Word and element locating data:

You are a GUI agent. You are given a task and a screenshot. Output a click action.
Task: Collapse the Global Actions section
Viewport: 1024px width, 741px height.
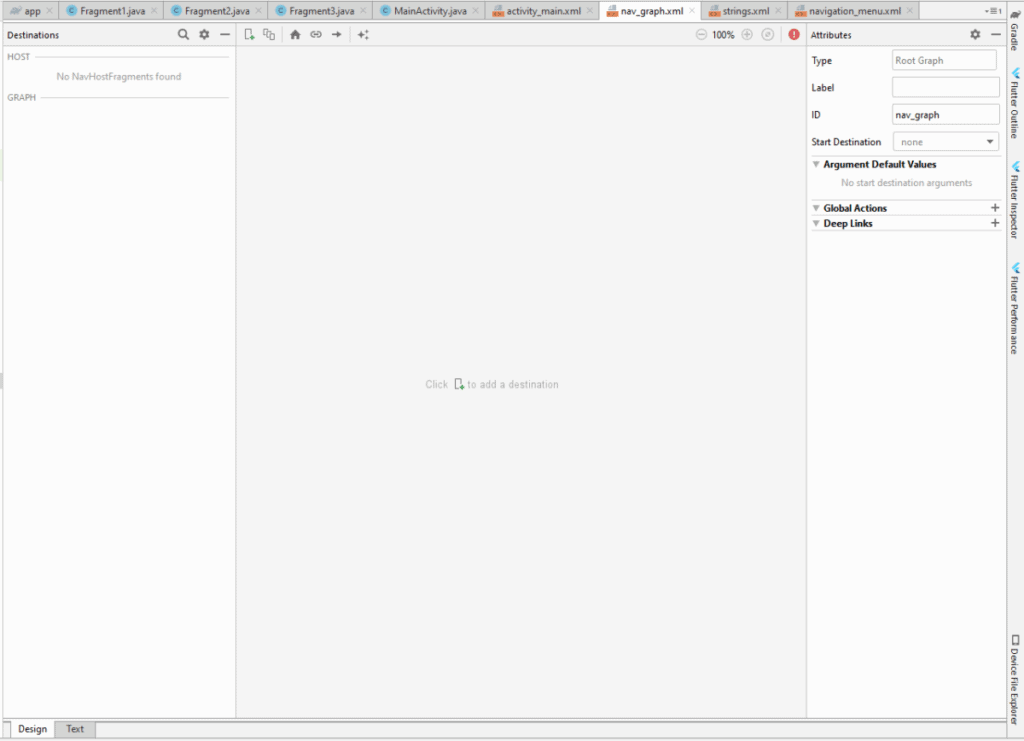pos(816,208)
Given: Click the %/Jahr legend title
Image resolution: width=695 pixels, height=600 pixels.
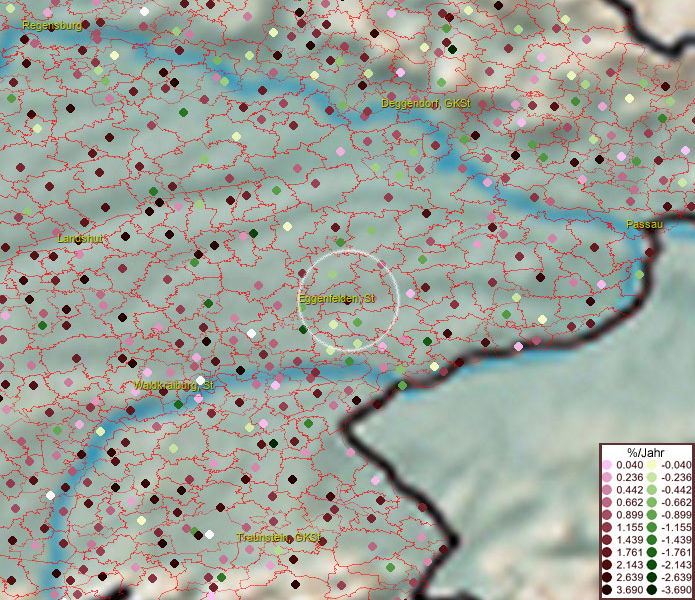Looking at the screenshot, I should coord(644,453).
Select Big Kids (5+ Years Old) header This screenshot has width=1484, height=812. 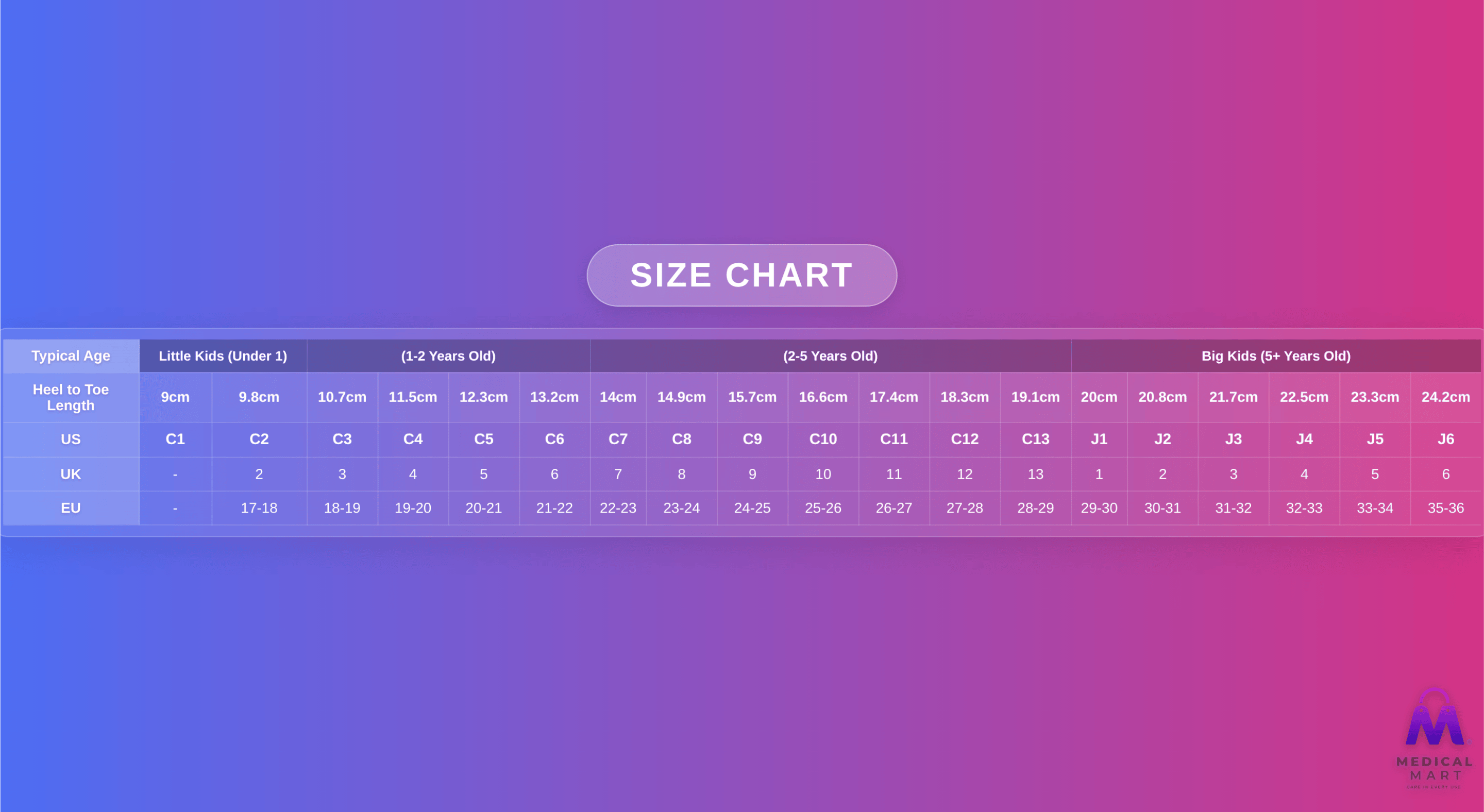(1275, 356)
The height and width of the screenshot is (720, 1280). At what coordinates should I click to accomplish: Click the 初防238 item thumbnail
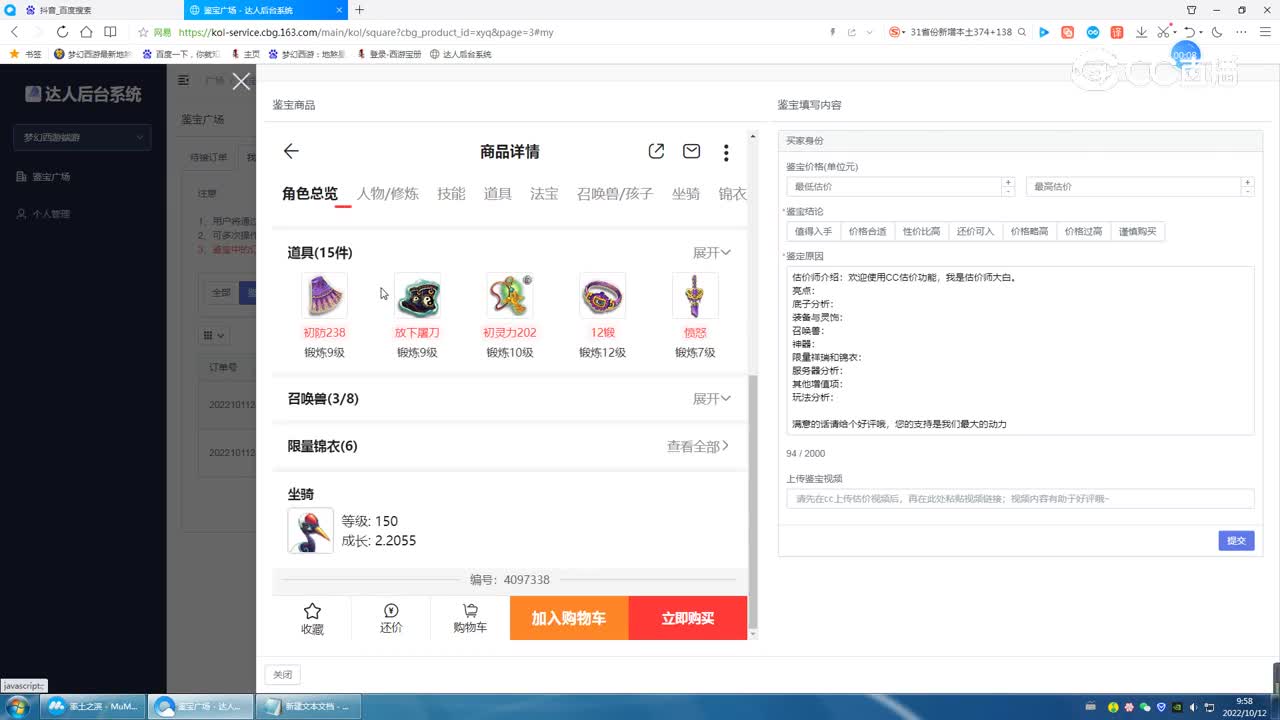pyautogui.click(x=324, y=295)
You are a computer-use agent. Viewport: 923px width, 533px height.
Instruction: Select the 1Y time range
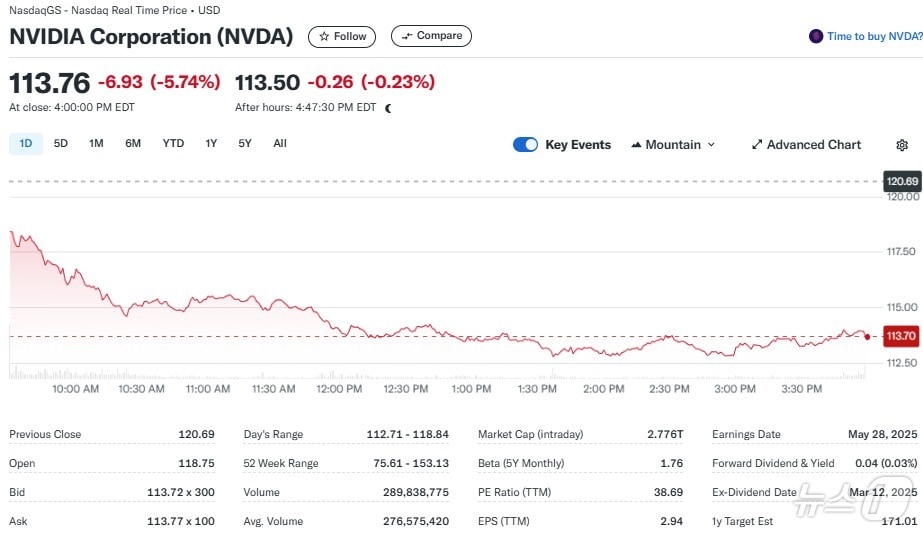point(211,143)
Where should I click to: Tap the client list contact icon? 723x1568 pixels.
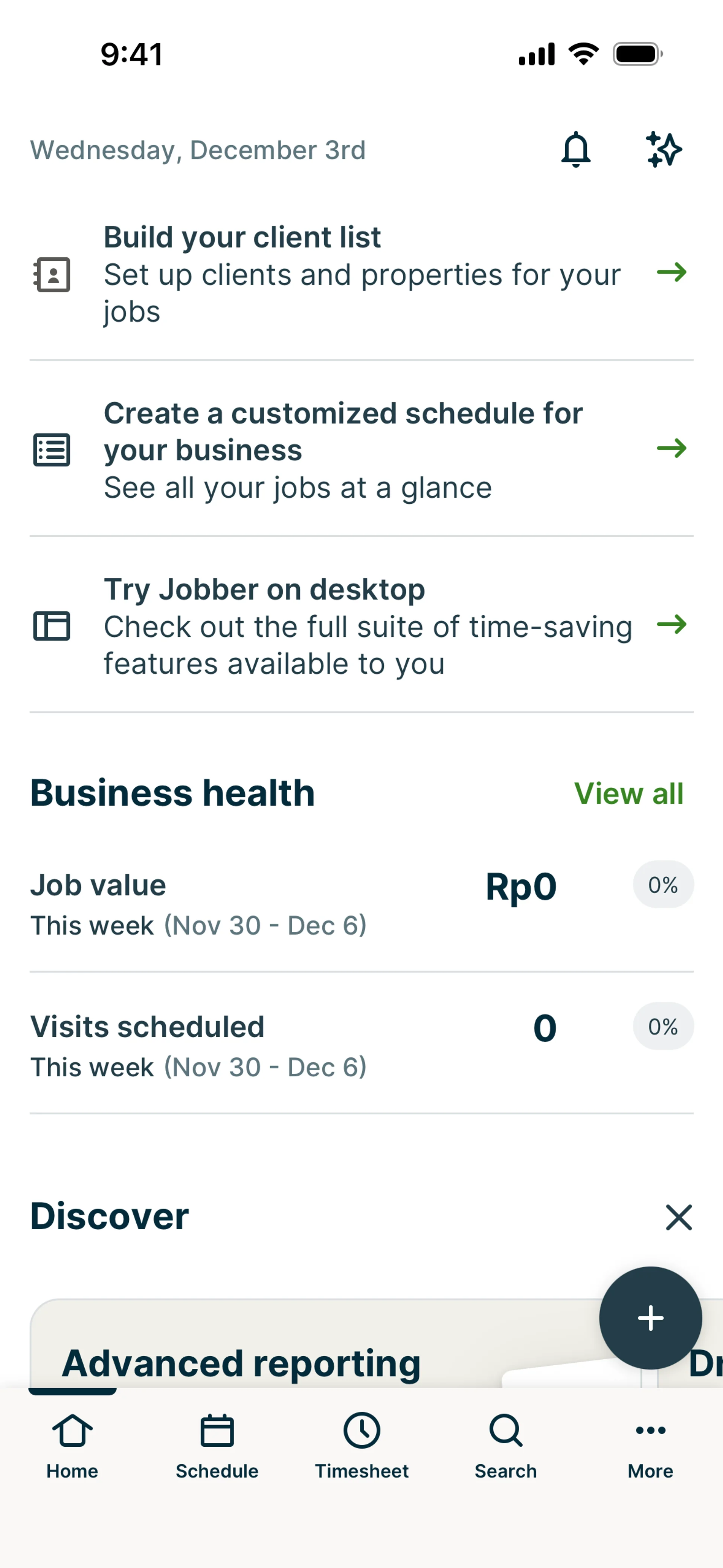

- _The exercise_
Repeat the records from the line containing "You are a computer-use" through the end of the records, including both ends. Leave out the pictures.

- _Solution for this exercise_
You are a computer-use agent. Viewport: 923px width, 533px height.
Instruction: Select the 1Y time range
point(211,143)
Where should I click to: Tap the client list contact icon? 723x1568 pixels.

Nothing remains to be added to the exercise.